**Check your understanding:**
(1) Which team did Smith leave Barcellona to join on March 16, 2016, according to the text on Smith's basketball career?
(2) In the text on Smith's basketball career, rewrite the stretch from "On September 10, 2015, Smith" through "assists per game.", putting "Italian club" in place of "Italian team".
[Opening Given text section]
On September 10, 2015, Smith signed a one-year deal with the Italian team Basket Barcellona of Serie A2. However, on March 16, 2016, Smith parted ways with Barcellona to join Recanati for the rest of the season. In 23 games played during the 2015–16 season, Smith led the Serie A2 in steals (1.4 per game) and also averaged 16.4 points, 6.3 rebounds and 2.5 assists per game.

===Körmend (2016–2017)===
On August 12, 2016, Smith signed a one-year deal with the Hungarian team EGIS Körmend. On March 26, 2016, Smith recorded a career-high 27 points, shooting 8-of-9 from the field, along with two rebounds, four assists and three steals in a 103–82 win over Szolnoki Olaj. Smith helped Körmend to reach the 2017 Hungarian League Semifinals, as well as the 2017 FIBA Europe Cup Round of 16, where they eventually lost to Élan Chalon. In 53 game played during the 2016–17 season, Smith averaged 14.3 points, 6.5 rebounds, 3.4 assists and 1.4 steals per game.

===Kymis (2017–2018)===
On August 27, 2017, Smith signed with the Greek team Kymis for the 2017–18 season. Smith helped Kymis to reach the 2018 Greek League Playoffs, where they eventually lost to Olympiacos. In 27 games played during the 2017–18 season, Smith averaged 12 points, 6.1 rebounds, 2.5 assists and 1.2 steals per game.

===Hapoel Eilat (2018–2019)===
On July 24, 2018, Smith signed a one-year deal with the Israeli team Hapoel Eilat. On October 20, 2018, Smith recorded a season-high 26 points, shooting 9-for-15 from the field, along with five rebounds, eight assists and two steals in a 102–108 overtime loss to Hapoel Holon. In 15 games played for Eilat, Smith averaged 12.3 points, 4.6 rebounds, 5.6 assists and 1.6 steals per game. On February 21, 2019, Smith parted ways with Eilat due to a wrist injury.
[Closing Given text section]
[Opening Record set section]
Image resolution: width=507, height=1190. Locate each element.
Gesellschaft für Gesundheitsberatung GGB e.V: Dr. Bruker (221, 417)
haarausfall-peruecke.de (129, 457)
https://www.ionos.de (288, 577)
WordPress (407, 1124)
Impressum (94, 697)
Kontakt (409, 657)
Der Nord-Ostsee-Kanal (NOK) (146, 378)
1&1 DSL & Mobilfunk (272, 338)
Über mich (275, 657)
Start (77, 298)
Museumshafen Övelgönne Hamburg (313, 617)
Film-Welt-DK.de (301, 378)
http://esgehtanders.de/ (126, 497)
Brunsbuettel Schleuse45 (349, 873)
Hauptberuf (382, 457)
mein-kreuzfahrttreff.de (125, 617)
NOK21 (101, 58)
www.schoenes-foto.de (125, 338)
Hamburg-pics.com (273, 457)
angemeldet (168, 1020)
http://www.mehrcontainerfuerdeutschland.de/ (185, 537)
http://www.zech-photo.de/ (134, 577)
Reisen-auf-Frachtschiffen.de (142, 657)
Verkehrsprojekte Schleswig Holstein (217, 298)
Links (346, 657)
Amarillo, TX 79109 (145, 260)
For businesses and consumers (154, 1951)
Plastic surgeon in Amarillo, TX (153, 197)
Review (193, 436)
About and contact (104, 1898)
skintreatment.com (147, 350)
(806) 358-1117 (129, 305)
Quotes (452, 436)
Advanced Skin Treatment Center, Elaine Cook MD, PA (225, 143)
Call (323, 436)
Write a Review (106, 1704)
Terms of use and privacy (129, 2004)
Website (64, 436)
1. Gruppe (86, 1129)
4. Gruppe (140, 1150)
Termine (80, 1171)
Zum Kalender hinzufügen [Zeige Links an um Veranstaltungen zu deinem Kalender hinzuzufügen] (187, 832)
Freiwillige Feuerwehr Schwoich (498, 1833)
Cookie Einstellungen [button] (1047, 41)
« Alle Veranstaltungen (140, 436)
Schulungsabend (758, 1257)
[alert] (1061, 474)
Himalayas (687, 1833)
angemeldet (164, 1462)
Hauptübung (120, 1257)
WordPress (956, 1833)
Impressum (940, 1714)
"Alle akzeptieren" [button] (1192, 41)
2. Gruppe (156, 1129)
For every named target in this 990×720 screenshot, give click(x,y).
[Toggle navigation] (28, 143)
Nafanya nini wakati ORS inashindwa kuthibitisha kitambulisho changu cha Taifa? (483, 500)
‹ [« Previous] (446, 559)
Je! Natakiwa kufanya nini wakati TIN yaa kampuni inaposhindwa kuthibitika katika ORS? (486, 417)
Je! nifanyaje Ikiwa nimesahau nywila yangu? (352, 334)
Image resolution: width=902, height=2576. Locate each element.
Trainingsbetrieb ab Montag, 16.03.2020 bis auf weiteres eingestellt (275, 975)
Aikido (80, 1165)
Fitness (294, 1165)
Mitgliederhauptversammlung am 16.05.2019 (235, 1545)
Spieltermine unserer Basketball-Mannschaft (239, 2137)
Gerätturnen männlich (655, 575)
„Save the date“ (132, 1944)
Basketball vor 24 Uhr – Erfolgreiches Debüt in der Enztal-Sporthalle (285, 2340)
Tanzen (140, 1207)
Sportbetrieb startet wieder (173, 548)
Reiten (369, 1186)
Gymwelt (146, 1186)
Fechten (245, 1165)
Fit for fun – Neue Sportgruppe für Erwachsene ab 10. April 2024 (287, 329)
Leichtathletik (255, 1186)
[Closing Record set section]
**Outputs in order:**
(1) Recanati

(2)
On September 10, 2015, Smith signed a one-year deal with the Italian club Basket Barcellona of Serie A2. However, on March 16, 2016, Smith parted ways with Barcellona to join Recanati for the rest of the season. In 23 games played during the 2015–16 season, Smith led the Serie A2 in steals (1.4 per game) and also averaged 16.4 points, 6.3 rebounds and 2.5 assists per game.